Currently, the minimum of instances has been set to 1, and the max is 60. The worst part is when starting a new instance, all requests return a 429 error there is no instance available… With 18 instances running…

So, this is our configuration:

apiVersion: serving.knative.dev/v1
kind: Service
metadata:
  name: <hidden>
  namespace: '<hidden>'
  selfLink: /apis/serving.knative.dev/v1/namespaces/<hidden>/services/<hidden>
  uid: <hidden>
  resourceVersion: <hidden>
  generation: 26
  creationTimestamp: <hidden>
  labels:
    cloud.googleapis.com/location: us-west1
  annotations:
    run.googleapis.com/client-name: cloud-console
    serving.knative.dev/creator: <hidden>@cloudbuild.gserviceaccount.com
    serving.knative.dev/lastModifier: <hidden>
    client.knative.dev/user-image: gcr.io/<hidden>/github.com/<hidden>/<hidden>:<hidden>
    run.googleapis.com/description: '<hidden>'
    run.googleapis.com/ingress: all
    run.googleapis.com/ingress-status: all
spec:
  template:
    metadata:
      name: <hidden>-00026-wis
      annotations:
        run.googleapis.com/client-name: cloud-console
        client.knative.dev/user-image: gcr.io/<hidden>/github.com/<hidden>/<hidden>:<hidden>
        autoscaling.knative.dev/minScale: '1'
        autoscaling.knative.dev/maxScale: '60'
        run.googleapis.com/cpu-throttling: 'false'
        run.googleapis.com/startup-cpu-boost: 'true'
    spec:
      containerConcurrency: 1000
      timeoutSeconds: 3600
      serviceAccountName: <hidden>-compute@developer.gserviceaccount.com
      containers:
      - image: gcr.io/<hidden>/github.com/<hidden>/<hidden>:<hidden>
        ports:
        - name: http1
          containerPort: 8080
        env:
        - name: <hidden>
          value: <hidden>
        - name: <hidden>
          value: <hidden>
        - name: <hidden>
          valueFrom:
            secretKeyRef:
              key: latest
              name: <hidden>
        - name: <hidden>
          valueFrom:
            secretKeyRef:
              key: latest
              name: <hidden>
        resources:
          limits:
            cpu: 1000m
            memory: 4Gi
  traffic:
  - percent: 100
    latestRevision: true
status:
  observedGeneration: 26
  conditions:
  - type: Ready
    status: 'True'
    lastTransitionTime: '<hidden>'
  - type: ConfigurationsReady
    status: 'True'
    lastTransitionTime: '<hidden>'
  - type: RoutesReady
    status: 'True'
    lastTransitionTime: '<hidden>'
  latestReadyRevisionName: <hidden>-00026-wis
  latestCreatedRevisionName: <hidden>-00026-wis
  traffic:
  - revisionName: <hidden>-00026-wis
    percent: 100
    latestRevision: true
  url: <hidden>
  address:
    url: <hidden>

Finally, sometimes the value of the idle instance goes to 1 when no request, being that it’s in 1 instance as a minimum.

What we’re doing wrong?

According to the error message you are getting, which is:

Show More

“429: No available container instances

The following error occurs during serving:

HTTP 429

The request was aborted because there was no available instance.
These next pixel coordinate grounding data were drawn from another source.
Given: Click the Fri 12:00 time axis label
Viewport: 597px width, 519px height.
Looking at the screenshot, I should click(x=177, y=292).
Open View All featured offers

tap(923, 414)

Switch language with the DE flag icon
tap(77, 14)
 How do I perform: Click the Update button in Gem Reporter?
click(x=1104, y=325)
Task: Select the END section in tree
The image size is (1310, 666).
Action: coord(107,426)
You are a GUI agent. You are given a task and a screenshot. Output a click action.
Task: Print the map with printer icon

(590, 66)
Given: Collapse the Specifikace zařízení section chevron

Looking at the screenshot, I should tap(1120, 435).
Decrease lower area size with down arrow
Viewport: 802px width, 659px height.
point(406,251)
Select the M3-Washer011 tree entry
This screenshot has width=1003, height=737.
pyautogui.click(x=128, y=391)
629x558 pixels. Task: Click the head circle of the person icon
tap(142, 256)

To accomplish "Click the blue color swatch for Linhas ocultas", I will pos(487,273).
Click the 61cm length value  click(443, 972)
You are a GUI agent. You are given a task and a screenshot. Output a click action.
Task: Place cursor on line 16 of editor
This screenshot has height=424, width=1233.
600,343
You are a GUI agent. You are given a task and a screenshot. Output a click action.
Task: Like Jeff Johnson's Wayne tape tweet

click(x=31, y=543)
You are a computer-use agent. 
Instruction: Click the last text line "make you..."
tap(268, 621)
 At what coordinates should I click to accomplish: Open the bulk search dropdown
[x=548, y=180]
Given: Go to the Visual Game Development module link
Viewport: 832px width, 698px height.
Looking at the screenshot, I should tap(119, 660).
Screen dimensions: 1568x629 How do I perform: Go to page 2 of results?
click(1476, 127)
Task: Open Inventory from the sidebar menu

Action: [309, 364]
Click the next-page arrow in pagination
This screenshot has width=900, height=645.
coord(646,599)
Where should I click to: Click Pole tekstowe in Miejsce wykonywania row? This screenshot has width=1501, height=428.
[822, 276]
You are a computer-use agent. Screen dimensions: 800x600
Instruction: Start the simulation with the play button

The Cloud Run service might have reached its maximum container instance

limit or the service was otherwise not able to scale to incoming requests.

This might be caused by a sudden increase in traffic, a long container startup time or a long request processing time.”

It is suggested to check the “Container instance count” indicator for your service and, if necessary, raise it if your consumption is getting close to the maximum. Consult the “max instance” settings, and ask for a quota increase in case you require more instances.